Xavier Velasco
Seguramente por la dureza de sus personajes, algunos de ellos de pútrida entraña, Élmer Mendoza se ha hecho con una extraña imagen de forajido. Pero es exactamente lo opuesto. Soy incapaz de imaginar a uno solo de sus personajes duros mostrando una sonrisa en tal extremo franca. Vamos, que yo le compraría un carro usado con los ojos cerrados, y no dudo que me lo entregaría con el tanque lleno.
Hace algo menos de un par de semanas vi a Elmer en Los Mochis, Sinaloa, y me dejó una mosca en la oreja. Había sometido, me contó, su novela al premio Tusquets, que se fallaría aquí, en Guadalajara. Y ahora hace un par de días que me enteré de la noticia: la novela Quién quiere vivir para siempre, de Elmer Mendoza, se había llevado el premio. Por la noche, cuando por fin pude felicitarlo, la sonrisa le había crecido inusitadamente. Se le veía flotar cual si, más que la Virgen, le hablara Janis Joplin al oído.

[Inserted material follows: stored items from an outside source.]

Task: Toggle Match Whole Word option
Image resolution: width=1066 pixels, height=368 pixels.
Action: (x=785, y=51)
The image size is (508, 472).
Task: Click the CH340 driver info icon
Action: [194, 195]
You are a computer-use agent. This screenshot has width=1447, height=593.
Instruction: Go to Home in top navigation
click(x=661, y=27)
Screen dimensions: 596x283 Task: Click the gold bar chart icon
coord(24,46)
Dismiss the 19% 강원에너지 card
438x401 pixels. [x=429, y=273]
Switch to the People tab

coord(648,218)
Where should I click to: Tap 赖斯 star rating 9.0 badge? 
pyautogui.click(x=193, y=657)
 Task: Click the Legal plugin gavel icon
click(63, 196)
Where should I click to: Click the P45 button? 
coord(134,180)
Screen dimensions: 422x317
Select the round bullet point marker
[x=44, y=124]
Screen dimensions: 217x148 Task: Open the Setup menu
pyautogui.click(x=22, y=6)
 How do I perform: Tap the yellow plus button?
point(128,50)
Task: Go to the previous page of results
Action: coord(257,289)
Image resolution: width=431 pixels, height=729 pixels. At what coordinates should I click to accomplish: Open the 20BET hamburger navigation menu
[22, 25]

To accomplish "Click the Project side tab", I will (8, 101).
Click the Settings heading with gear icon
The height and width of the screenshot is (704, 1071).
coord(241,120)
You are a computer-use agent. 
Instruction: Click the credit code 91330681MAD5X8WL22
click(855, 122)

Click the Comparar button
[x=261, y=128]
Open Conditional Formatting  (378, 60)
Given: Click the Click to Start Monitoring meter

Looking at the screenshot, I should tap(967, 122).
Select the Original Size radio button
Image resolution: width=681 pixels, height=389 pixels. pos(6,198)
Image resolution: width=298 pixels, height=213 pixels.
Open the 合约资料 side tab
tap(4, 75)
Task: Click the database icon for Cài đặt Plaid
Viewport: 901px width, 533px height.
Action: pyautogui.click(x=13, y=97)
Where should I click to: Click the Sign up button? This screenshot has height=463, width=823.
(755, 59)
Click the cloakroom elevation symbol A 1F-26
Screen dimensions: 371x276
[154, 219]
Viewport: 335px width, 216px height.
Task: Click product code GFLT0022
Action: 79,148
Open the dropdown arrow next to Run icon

Habrá quien crea que es precisa mucha ingenuidad para meter una novela negra a concursar a un premio literario, pero la ingenuidad de Elmer cuenta a su vez con un músculo narrativo macizo y poderoso. He llegado a pensar que no se da cuenta, o que no quiere dársela, pero como lector suyo que soy no me queda sino suponerle un colmillo cuando menos equivalente al de mi favorito entre sus personajes, que es el matón de Un asesino solitario. No es que Elmer sea ingenuo, es que es buena persona y no lo oculta, ni le preocupa. Sabe su juego, y la prueba es que allá, en su Sinaloa, los mismos tipos duros lo respetan. Acaso porque tiene en sus manos su memoria.
Celebro que Elmer me haya hecho su cómplice, pues ello me permite hacer mía la ingenuidad de creer que acabo de ganarme el premio junto a sus detectives, que según me ha contado son un hombre y una mujer… Ladies & Gentlemen, creo que huele a zaga.